ÉNONCÉ ÉCRIT A: Indiquez si chacune des affirmations suivantes concorde avec le récit du premier café de l'année. Répondez par oui ou par non, puis citez textuellement les mots du récit qui tranchent. (i) Celui qui raconte avait un peu plus de dix ans à l'époque. (ii) Les gaufres grignotées pendant que le café passait étaient encore chaudes. (iii) Chez les aïeux, une femme devait franchir la première le seuil de la maison le jour de l'an.
ÉNONCÉ ÉCRIT B: Poursuivez le récit du premier café de l'année à partir de sa dernière phrase.

Passet du poêle à pot

             J'allumais le poêle à pot, à peine refroidi et la lampe à pétrole. Le feu ronflait vite grâce à la poignée de copeaux de sapin et quelques "ronjures" de bois très sec qui enflammaient les morceaux de charme que j'offais au brasier. Trés vite, l'eau du coquemar se mettait à chantonner pendant que je moulais le premier café de l'année, tandis que le chat se frottait contre ma jambe pour réclamer sa tasse de lait en miaulant plaintivement. Je nettoyais la cafetière et son filtre pour y déposer quelques grains de chicorée et ma mouture.

Le "passet" du poêle à pot
avec son tiroir cendrier.

             J'aimais verser l'eau bouillante qui faisait gonfler la masse noirâtre sur laquelle éclataient milles bulles qu'irisait la lumiere.Ca sentait bon et pendant que goutte à goutte le café s'élaborait, je grignotais une des gaufres froides. Bien que ramolies et ayant perdu leur senteur particulière, on les dégusterait pour le petit déjeuner, trempées dans du café au lait, garnies d'un peu de confiture aux mûres. J'avais un peu plus de dix ans alors et c'était ma joie de "faire" le premier café de l'année pour maman.

             Souvent mon père se levait, sans doute attiré par les odorantes émanations de la cafetière. Aprés lui avoir souhaité la "bonne année", nous buvions lentement une "bonne tasse ed'neuf passé". J'étais heureux s'il disait: "Ah !il est bon, vos n'avez nin mis trop d'chicorée !".

             Aussitôt aprés, il en portait à ma mère, pour une fois encore au lit... Dès que j'avais embrassé maman en lui disant ;"Bonne année, bonne santé, ...man", je me chaussais rapidement, jetais sur mes épaules ma grande pélerine de drap bleu-marine et je courais vers la maison de grand-mère... Le jour pointait à peine, mais, de loin, je distinguais vite la silhouette aimée, projetée contre les rideaux de la fenêtre par la lumière de la lampe encore allumée. Dès que j'ouvrais le portillon un peu grinçant du jardin, je voyais le "brise-bise" se soulever... C'était le contrôle du "premier étrenneux". En effet, il fallait, chez nos aïeux, que ce soit un "homme" qui franchisse le premier le seuil de l'habitation en ce jour solennel et qui exprime d'abord ses voeux à la maitresse de maison, pour porter bonheur au foyer. Je crois bien que si une femme s'était présentée, grand-mère n'aurait pas ouvert !

DONNÉES BRUTES:
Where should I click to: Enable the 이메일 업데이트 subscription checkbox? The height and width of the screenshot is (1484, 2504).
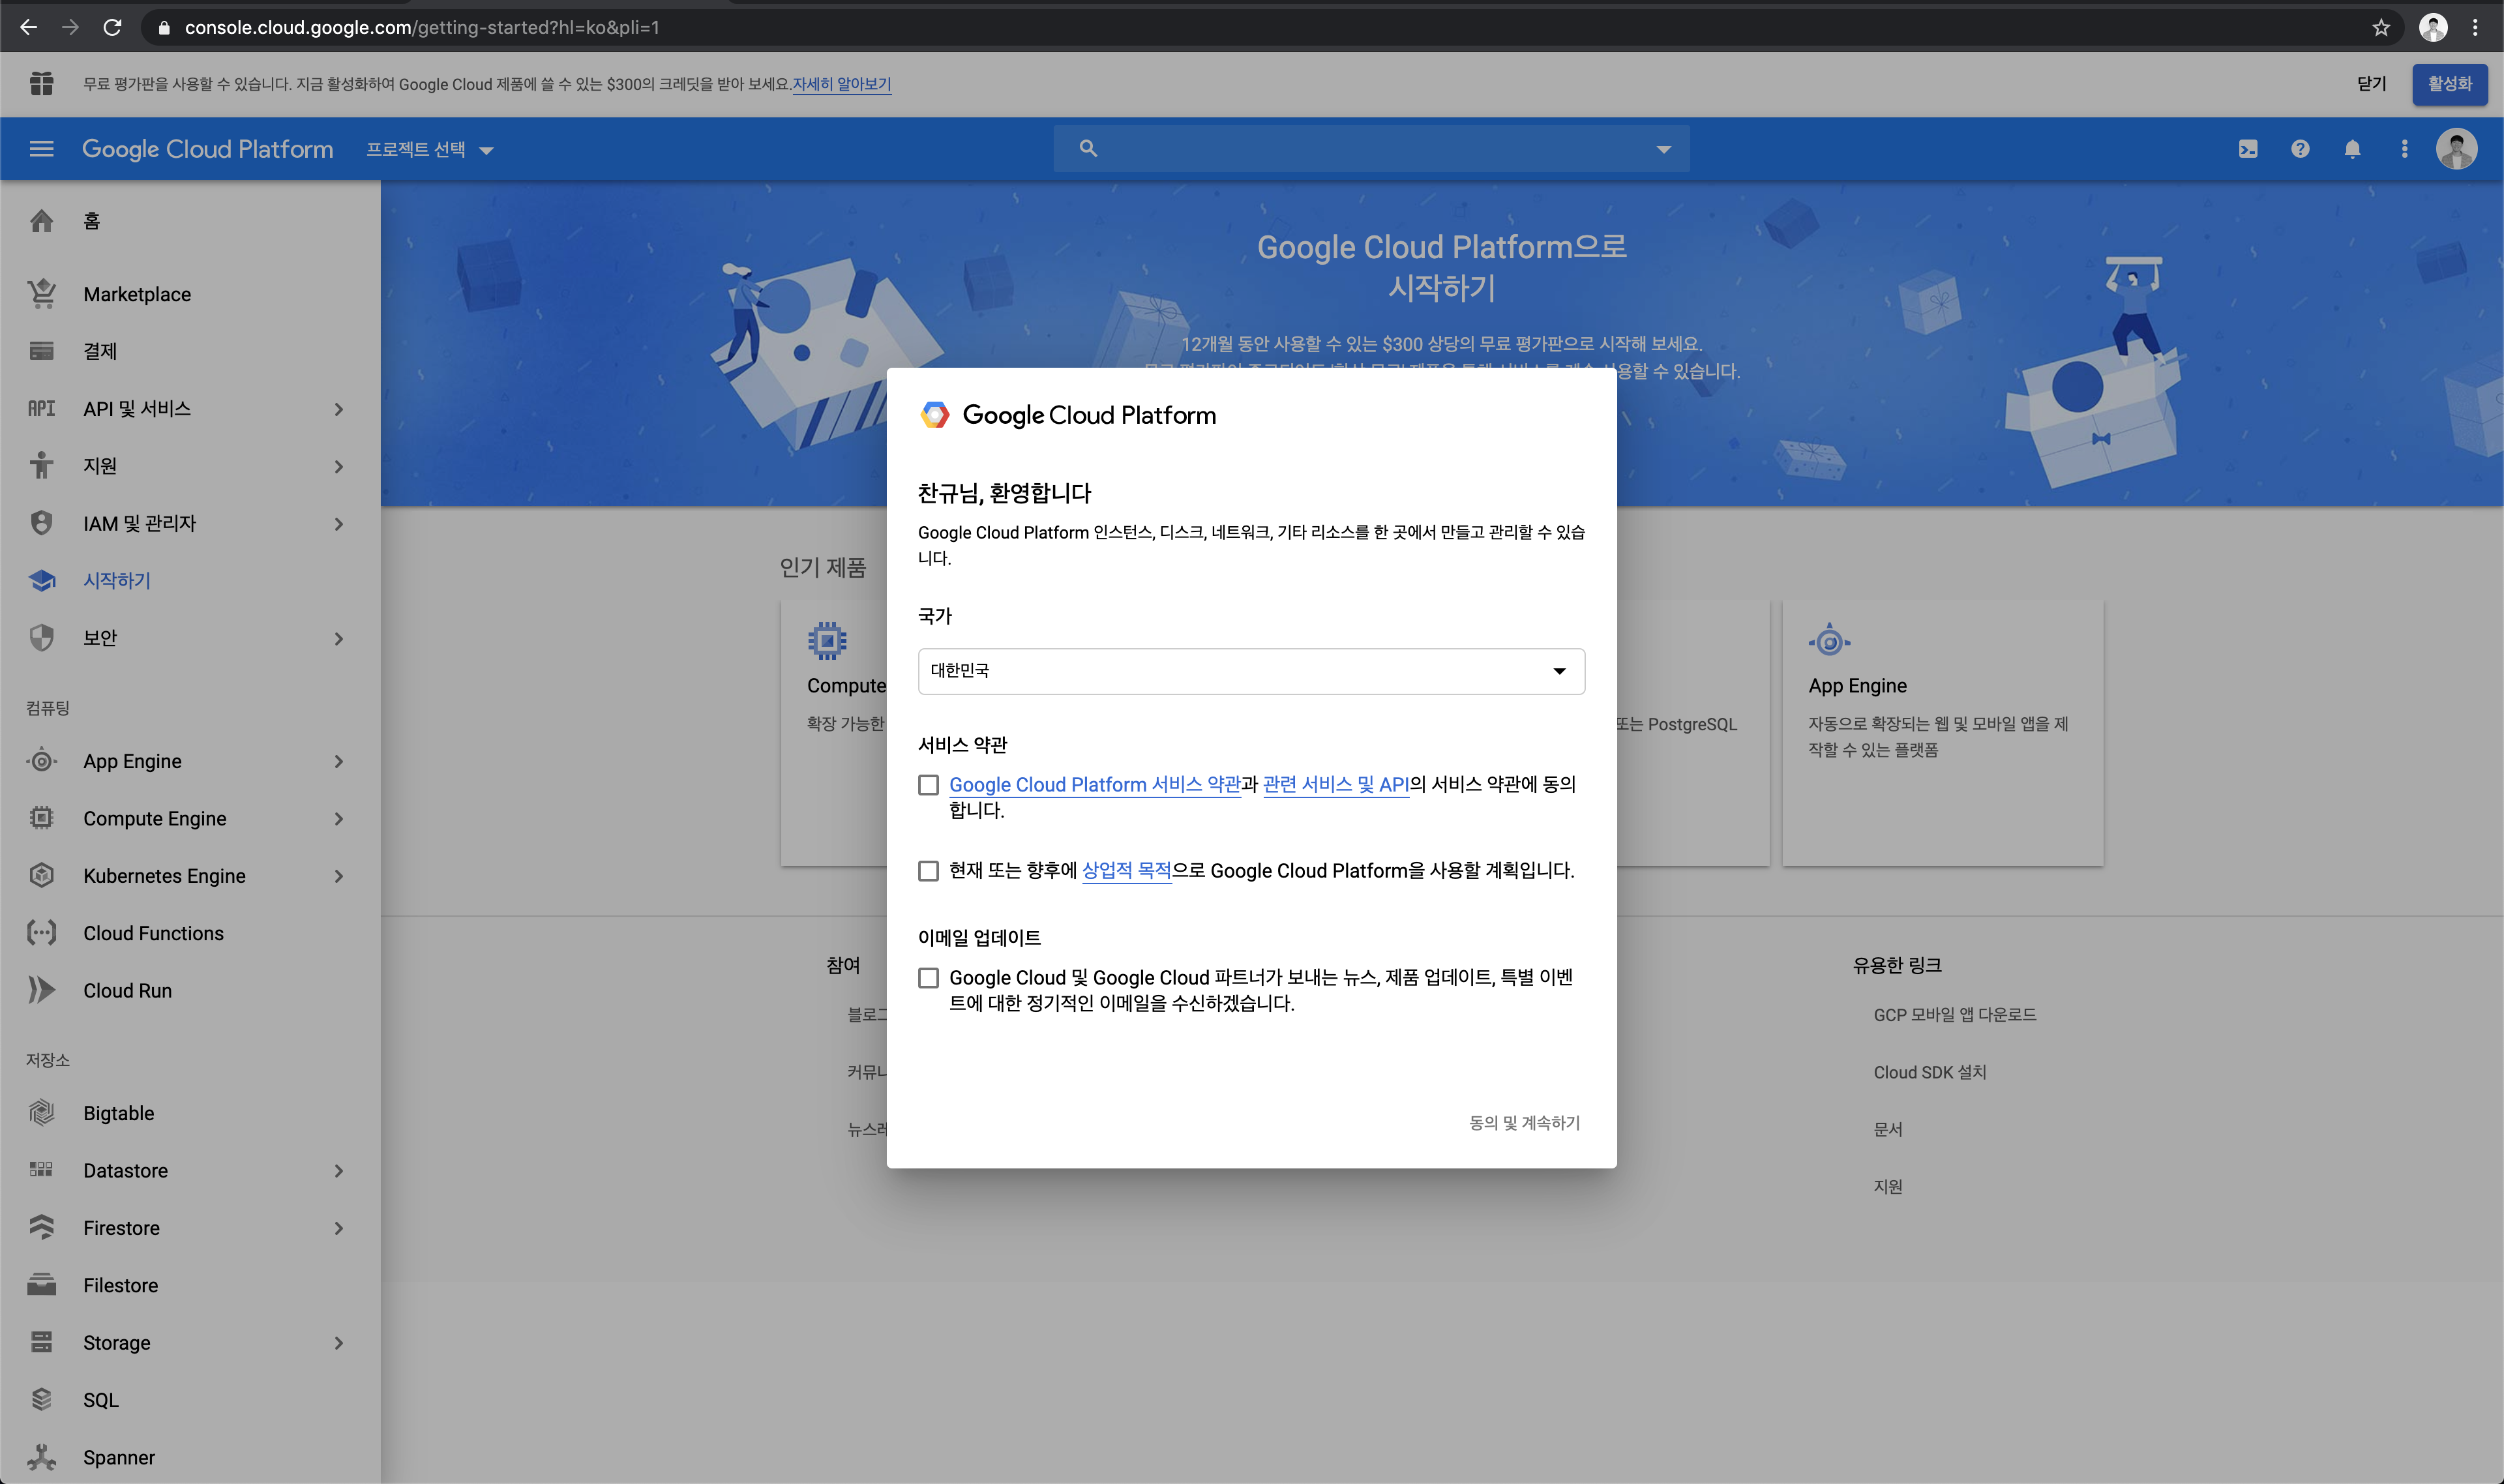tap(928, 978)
==
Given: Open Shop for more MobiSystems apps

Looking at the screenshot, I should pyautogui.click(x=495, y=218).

RÉSULTAT ATTENDU A:
(i) Oui : « J'avais un peu plus de dix ans alors ».
(ii) Non : « je grignotais une des gaufres froides ».
(iii) Non : « il fallait, chez nos aïeux, que ce soit un "homme" qui franchisse le premier le seuil de l'habitation ».

RÉSULTAT ATTENDU B:
Table garnie Les "étrenneux" peuvent arriver,
tout est prêt sur la table pour l'accueil.

             Comme j'étais joyeux de lui faire plaisir ! La pièce d'acceuil était "astiquée", bien rangée, çà sentait bon le café nouveau. Sur la table ronde, les tasses, retournées sur la nappe blanche, s'alignaient près du grand plat décoré de papillons bleus et de jasmins, garni abondamment de macarons. Le sucrier de porcelaine voisinait, débordant. Mon aïeule, peignée parfaitement, était toujours vêtue d'un caraco gris foncé à larges lignes noires et d'une longue jupe sombre, froncée, que protégeait un très ample tablier de toile doté de deux poches ("l'écourçu ou écourcheux").

Plat
Le grand plat orné de papillons et de jasmins
qui était abondamment garni de macarons

             Les voeux exprimés, je buvais avec elle une tasse de café, avec un "grand sucre", à la "sucette". Nous grignotions un ou deux macarons tout en bavardant. Bientôt, grand-mère se dirigeait vers la grande "dresse", si bien cirée, aux poignées et charnières de cuivre brillantes. Elle ouvrait le tiroir central et en sortait une pièce jaune de quarante sous (2 francs de l'époque). Elle me la mettait dans la main, avec une grosse bise sonore de ses lévres toujours un peu froides, en me disant :"Ténez !vos mettrez çoulà à vot'tirelire !".Je m'en allais peu après, heureux, sachant que d'autres "étrenneux" allaient arriver.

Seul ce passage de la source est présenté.